Essay: Constraints on maximum body size / consequences of a change in size of terrestrial mammals

The giant asteroid that hit the Earth 65 millions years ago might have marked the end of the dinosaur era but the evolution of mammals has exited long before then. This opened the door to the diversification of terrestrial animals. The evolution of these animals has changed so much since the Cretaceous/Paleocene era. The size is one of the biggest differences between the mammals then and the mammals now. For the first 140 million years, mammals were small and only occupied a small niche and there was only a narrow range of body sizes (Smith et al 2010). The body mass estimates for about 1,534 fossil mammal species and on average it shows that new species are 9.1% larger than the older species that are in the same genre. This change is partially explains how the new species are emerging and how they are making a mid size gap between the lower size limit and the upper size limit (Alroy 1998). The body size has numerous consequences for the structure and function. The size of an organism is vital in recognizing the importance of the question of how It manages to survive.
The ultimate questions are: what are the constraints on the maximum body size and what are the consequences of a change in size of these terrestrial mammals. There are many factors to consider when trying to find what the constraints are. For example, there are factors that the animal simply cannot live without but the mammal also cannot change anything about it. The ultimate constraint may as well be the design of the oxygen supply system or even the pumping capacity of the heart (Schmidt-Nielsen 1984). The ultimate goals of animals are to survive and reproduce. So the mammal has to be at the maximum size as possible for it to succeed. Body mass is directly correlated with metabolic and psychological variables and with some ecologically characteristics. Some of the ecological characteristics include history traits, diet, population density, and home range size.

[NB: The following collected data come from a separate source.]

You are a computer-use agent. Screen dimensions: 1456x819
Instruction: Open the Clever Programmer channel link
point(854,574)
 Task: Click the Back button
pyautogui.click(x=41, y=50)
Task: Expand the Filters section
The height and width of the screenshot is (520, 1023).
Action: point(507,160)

The skeletal support also plays a major role in the limitation of the body size. Since terrestrial animals have to adapt to gravity their body is shaped according to this adaptation. The endoskeleton of a mammal is a rigid external covering for the body that provides protection and it also is a form of support since the muscles are attached to it. As the animal becomes larger, the endoskeleton also increases in the thickness, which may interfere with the body size. The size of the animal is then determined by the amount of the skeletal system it needs that way it does not lose support of the other tissues or the amount of muscle it requires (Damuth and MacFadden 1990).
According to Alroy (1998) if there are higher rates of extinction or lower rates of origination, this will suppress the diversity of the larger animals, which may be the reason why the body size has reached the limit of the specific size range. He also mentions that the reason as to why the size is beyond the limit, it could be because there are newly evolved species that have moved in the areas where recently extinct species have lived prior. This displacement could be pushing lineages away from the center of distribution, which could also be the reason for the upper limit of body size being reached (Alroy 1998). In the study by Smith et al (2010), they found a similarity in the rate, trajectory, and the limit of size across continents, orders, and all despite differences in climate.  It was also concluded in their analysis for the evolution of the giant mammals was to diverse to fill up the niches, other factors may have come into play. For example, the environmental temperature and/or land area may have constrained the maximum size achieved.
A study was conducted to develop a model for the effect that a species’ body size has on fitness. Brown and others defined fitness as a reproductive power and the rate of conversion of energy into offspring. The model predicts overall that in each taxon, the relationship between life, history, and ecological characteristic as longevity, home range size and population density. If fitness has an energetic definition then it also has the potential to unify areas of ecology and evolutionary biology (Siblya and Brown 2007).
By studying the limitations that these species have, it will then in turn increase the fitness of the species. Not only will it be beneficial to increase the fitness but by studying the consequences of the change in size, it will also estimate the metabolic rate of mammals. This is important to the ecological and evolutionary consequences. The effect of having the size limit surpassed of a mammal will increase the volume and mass of the species but the certain area where they are living will not increase (Feldhamer et al 2015). Now the question is how does the relationship between body mass and metabolism relate to the geographic dispersal of mammals. Feldhamer and others mentioned a certain rule called Bergmann’s rule where Carl Bergmann argued that on a big scale, the larger species live farther up north and the smaller species live in the south. This rule implies that the energetic advantage may be gained through the decrease surface-area-to-volume ratio. The study continued on to discuss how the amount of heat loss depends on the animal’s surface area and their surroundings. A larger animal has a larger total surface¬ area per unit volume but has less heat loss than that of a smaller animal (Schmidt-Nielsen 1984). The study of the terrestrial mammals and what their constraints on size will ultimately help in the conservation of animals. Terrestrial animals help maintain the ecosystem, without these animals everything else would not survive. They help control populations in certain species and plants as well. The human race cannot live on earth without mammals and without plants. If there is even a slight chance that the human race can help in preserving and making sure no more animals will go extinct, I believe we should all make an effort I preserving our Earth.